Reactive extraction of penicillin G was carried out in an agitated liquid–liquid extraction system, and a mass-transfer model was developed to obtain a kinetic expression of the reaction of penicillin G with Amberlite LA-2 in kerosene. For the purpose of the kinetic study, the dispersed extraction system was preferable to a constant interface stirred cell, which requires a long extraction period because of the low extraction rate of penicillin G, and thus may result in large losses of penicillin G due to its instability.

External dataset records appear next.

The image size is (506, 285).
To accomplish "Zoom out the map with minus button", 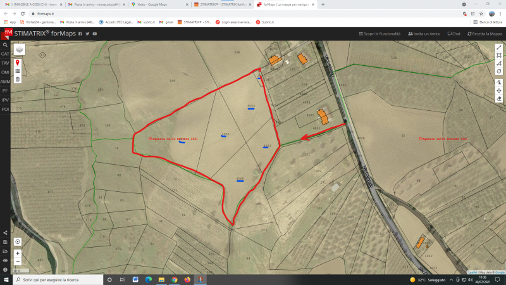I will (17, 261).
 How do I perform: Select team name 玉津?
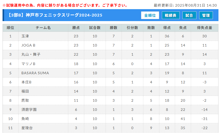(x=25, y=36)
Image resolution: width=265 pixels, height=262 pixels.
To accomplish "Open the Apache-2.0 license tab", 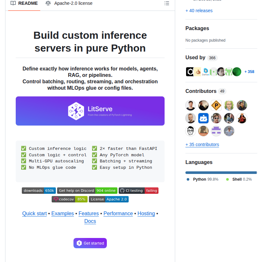I will 69,3.
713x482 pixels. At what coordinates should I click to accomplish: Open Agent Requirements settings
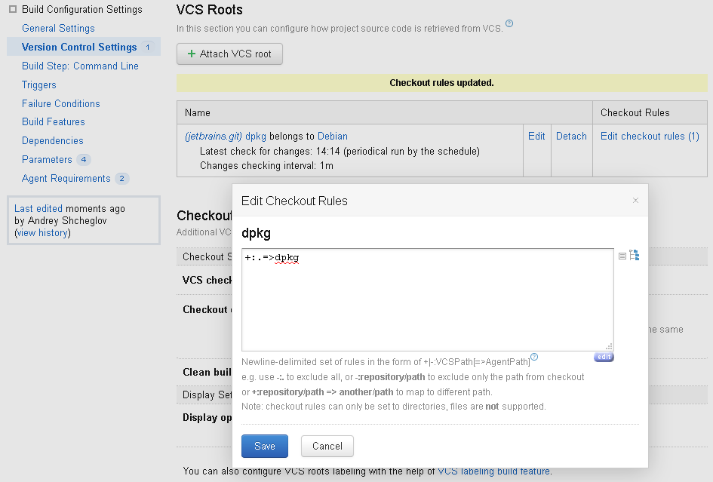[x=66, y=178]
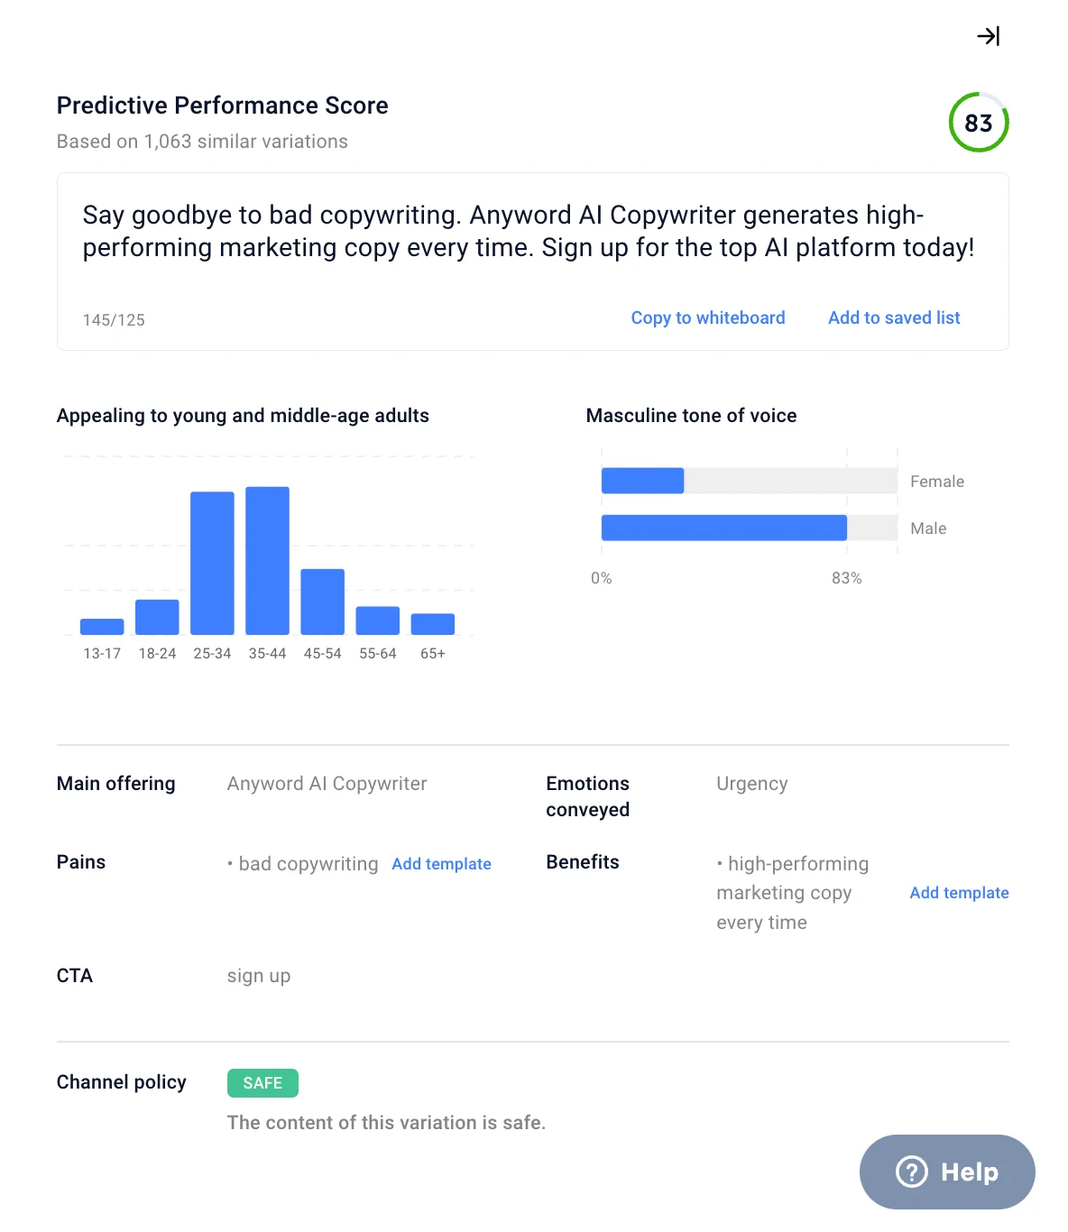Click the 18-24 age bar

pyautogui.click(x=157, y=617)
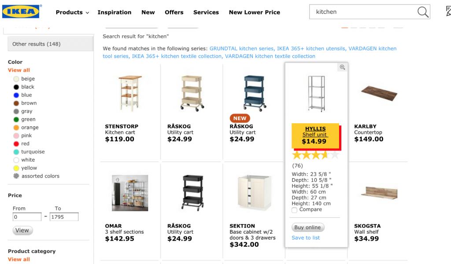Screen dimensions: 451x264
Task: Click the IKEA logo
Action: [x=21, y=11]
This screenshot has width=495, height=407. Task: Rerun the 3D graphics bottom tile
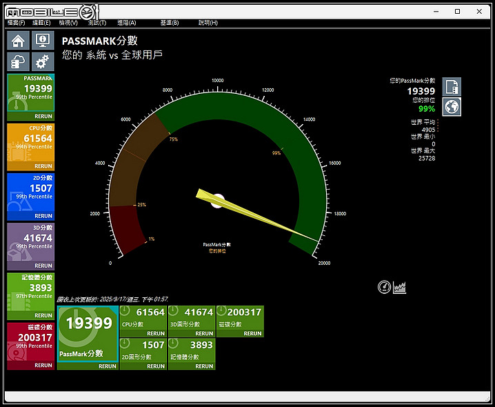point(204,334)
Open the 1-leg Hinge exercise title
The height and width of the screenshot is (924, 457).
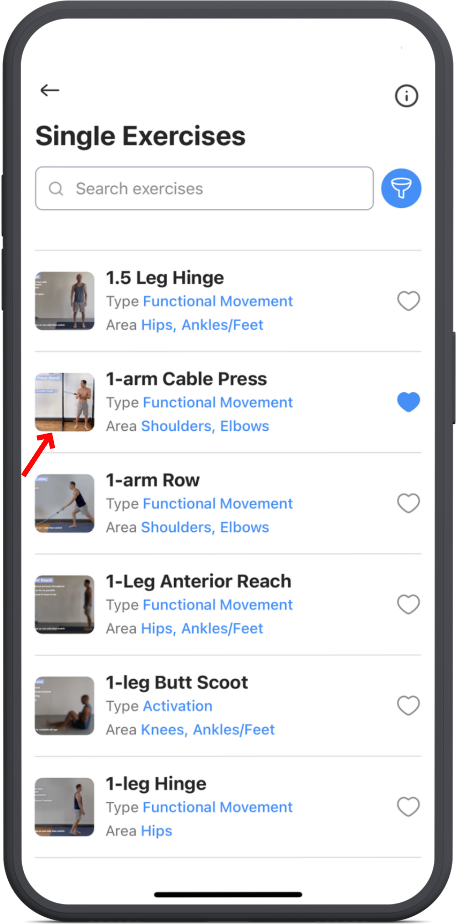(x=156, y=784)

The mass-transfer model, where the interfacial reaction and the diffusion in an organic drop control the extraction rate, was not only seen to be effective because the calculated results were in good agreement with the experimental data, but also its validity was proved using Danckwert and Biot numbers. In addition, the interfacial reaction expression could be used to satisfactorily explain the effect of the initial penicillin G concentration on the degree of extraction in our previous ELM systems.
This work was supported by Korea Research Foundation Grant KRF-2000-041-E00337.